* DIRECTION:
Rewrite the records as a numbered list, starting at the line containing "1140x834 pixels." and continuing through the end of the records, with blank lines skipped. Leave the pictures out of the answer.

Word and item position data
──────────

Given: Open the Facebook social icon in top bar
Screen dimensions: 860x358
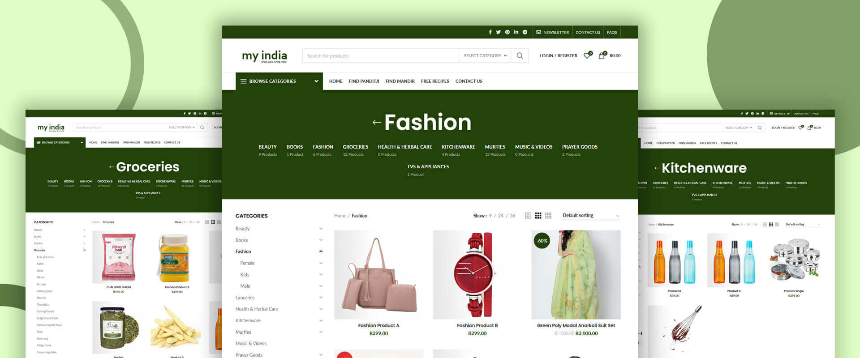Looking at the screenshot, I should (490, 32).
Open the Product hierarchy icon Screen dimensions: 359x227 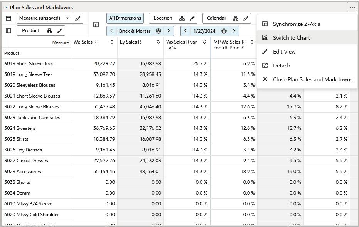49,31

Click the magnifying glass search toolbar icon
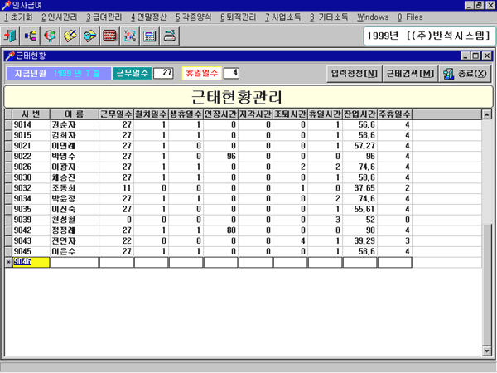tap(90, 36)
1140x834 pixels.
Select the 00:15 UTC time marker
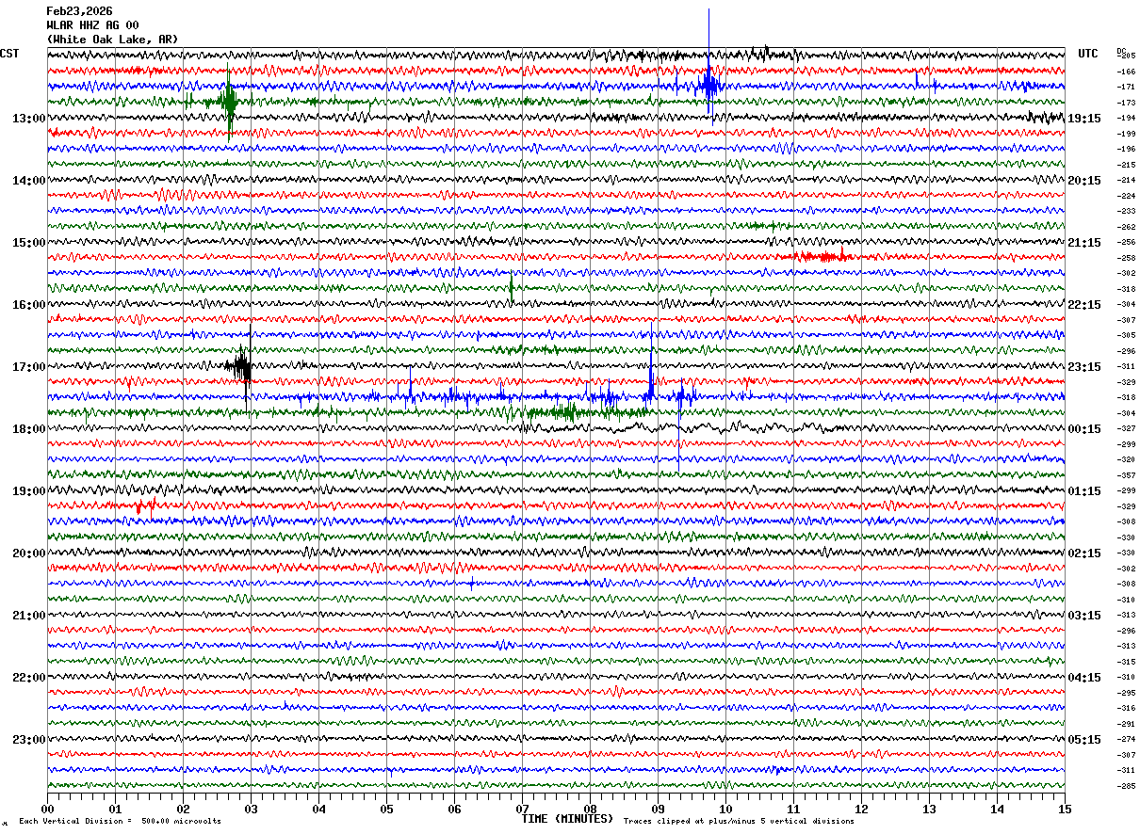pyautogui.click(x=1084, y=429)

──────────

* THE OUTPUT:
1. 1140x834 pixels.
2. Select the 00:15 UTC time marker
3. pyautogui.click(x=1084, y=429)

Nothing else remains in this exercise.